• WHAT IS ASKED
In the forum thread about ugly pens, which woods does randywa say his pen was made from?

• SUPPLIED PASSAGE
%%
# Ugly pens



## crabcreekind (Apr 6, 2011)

I was inspired by a pen i saw to day, and i was just wondering what kind of pens you guys have turned that are ugly and didnt turn out to well. I know i have made some bad pens that looked horrible. So if you guys could share your pens or mistakes that you made on pens you made would be great.


----------



## Drstrangefart (Apr 6, 2011)

Dig up the ugly pen contest in the Birthday Bash forum. Most are intentional, sadly.


----------



## Andrew_K99 (Apr 6, 2011)

I'd be interesting to see pens that weren't intentionally made to be ugly.  The ones in the bash were great but were done on purpose.

AK


----------



## PenMan1 (Apr 6, 2011)

I've seen some ugly pens, but so far they all pale in comparison to MesquiteMan's cat poo pen and Bitshrd's dog hair pens. Man, those were some ugly pens!


----------



## randywa (Apr 6, 2011)

I put this one in the Ugly Pen Contest, but it wasn't intended to be ugly. It just came out that way. It's made from leopardwood, maple, walnut, blackwood, and bloodwood. Seemed like a good idea for a minute.


----------



## thewishman (Apr 6, 2011)

randywa said:


> I put this one in the Ugly Pen Contest, but it wasn't intended to be ugly. It just came out that way. It's made from leopardwood, maple, walnut, blackwood, and bloodwood. Seemed like a good idea for a minute.



That's it, Randy. I promised myself to never look at that thread again, now this fella shows up in another thread.


----------



## ctubbs (Apr 7, 2011)

What is wrong with that pen, Randy?  I kind of like it.  It is well made, the fit and finish is very good,(I wish all mine came out that good) the colors of the material work well together.  Heck Randy, I've thrown away much worse than that.  No I can't show pics of my horrible pens.  When they get that bad, I turn the blank off the tube and save the brass, sorry.
Charles


----------



## Jgrden (Apr 7, 2011)

*Beauty and the Beast*

No no ,THIS one is the ugly pen.


----------



## crabcreekind (Apr 7, 2011)

Jgrden said:


> No no ,THIS one is the ugly pen.
> 
> View attachment 49228



wow that is ugly thanks for sharing.


----------



## Jgrden (Apr 8, 2011)

crabcreekind said:


> Jgrden said:
> 
> 
> > No no ,THIS one is the ugly pen.
> ...
%%
[Rows on where targets appear]
%%
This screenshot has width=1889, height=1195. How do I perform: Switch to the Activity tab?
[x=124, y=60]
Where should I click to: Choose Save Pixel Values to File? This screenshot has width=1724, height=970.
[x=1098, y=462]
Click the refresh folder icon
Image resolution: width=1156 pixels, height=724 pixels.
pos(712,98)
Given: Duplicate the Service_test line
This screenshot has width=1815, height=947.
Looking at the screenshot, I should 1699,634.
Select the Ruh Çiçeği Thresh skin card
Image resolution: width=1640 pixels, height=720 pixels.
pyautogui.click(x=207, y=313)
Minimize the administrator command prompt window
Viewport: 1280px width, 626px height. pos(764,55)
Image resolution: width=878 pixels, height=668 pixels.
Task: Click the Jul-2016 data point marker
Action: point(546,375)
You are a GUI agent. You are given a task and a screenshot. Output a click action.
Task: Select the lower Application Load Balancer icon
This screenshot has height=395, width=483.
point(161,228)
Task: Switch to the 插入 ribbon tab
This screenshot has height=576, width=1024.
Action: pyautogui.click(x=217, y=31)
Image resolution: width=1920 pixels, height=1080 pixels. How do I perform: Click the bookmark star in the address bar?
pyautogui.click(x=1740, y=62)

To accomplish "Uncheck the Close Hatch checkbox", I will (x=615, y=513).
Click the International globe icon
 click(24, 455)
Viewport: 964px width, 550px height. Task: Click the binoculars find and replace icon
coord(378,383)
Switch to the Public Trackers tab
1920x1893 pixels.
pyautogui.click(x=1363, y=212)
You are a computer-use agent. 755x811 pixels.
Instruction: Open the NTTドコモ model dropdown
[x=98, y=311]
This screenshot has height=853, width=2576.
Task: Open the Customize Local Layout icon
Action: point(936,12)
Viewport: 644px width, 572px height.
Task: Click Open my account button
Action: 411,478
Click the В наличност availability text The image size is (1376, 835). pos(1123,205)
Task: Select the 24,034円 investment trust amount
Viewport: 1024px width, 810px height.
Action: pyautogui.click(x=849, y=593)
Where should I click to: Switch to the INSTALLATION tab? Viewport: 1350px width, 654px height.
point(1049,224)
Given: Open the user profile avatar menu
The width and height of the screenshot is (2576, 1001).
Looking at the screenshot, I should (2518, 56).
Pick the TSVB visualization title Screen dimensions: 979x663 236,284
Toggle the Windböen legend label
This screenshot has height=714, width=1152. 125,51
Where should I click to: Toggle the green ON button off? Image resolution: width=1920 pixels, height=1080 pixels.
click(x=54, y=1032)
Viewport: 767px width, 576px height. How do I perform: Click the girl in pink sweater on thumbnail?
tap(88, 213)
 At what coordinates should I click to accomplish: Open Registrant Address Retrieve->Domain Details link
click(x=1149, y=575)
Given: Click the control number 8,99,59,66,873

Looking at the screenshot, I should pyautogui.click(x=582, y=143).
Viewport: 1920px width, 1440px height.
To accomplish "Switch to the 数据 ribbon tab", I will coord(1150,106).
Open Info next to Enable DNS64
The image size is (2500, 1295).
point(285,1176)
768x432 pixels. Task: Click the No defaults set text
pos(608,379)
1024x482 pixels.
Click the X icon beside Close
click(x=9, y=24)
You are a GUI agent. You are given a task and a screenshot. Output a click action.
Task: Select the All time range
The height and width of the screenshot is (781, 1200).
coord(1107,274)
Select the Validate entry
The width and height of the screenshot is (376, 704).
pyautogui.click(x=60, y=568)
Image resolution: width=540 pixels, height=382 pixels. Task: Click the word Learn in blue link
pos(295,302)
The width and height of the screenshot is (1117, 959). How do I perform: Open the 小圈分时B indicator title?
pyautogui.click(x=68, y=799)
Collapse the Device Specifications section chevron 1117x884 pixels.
%%
• OUTPUT OF THE EXERCISE
Leopardwood, maple, walnut, blackwood, and bloodwood.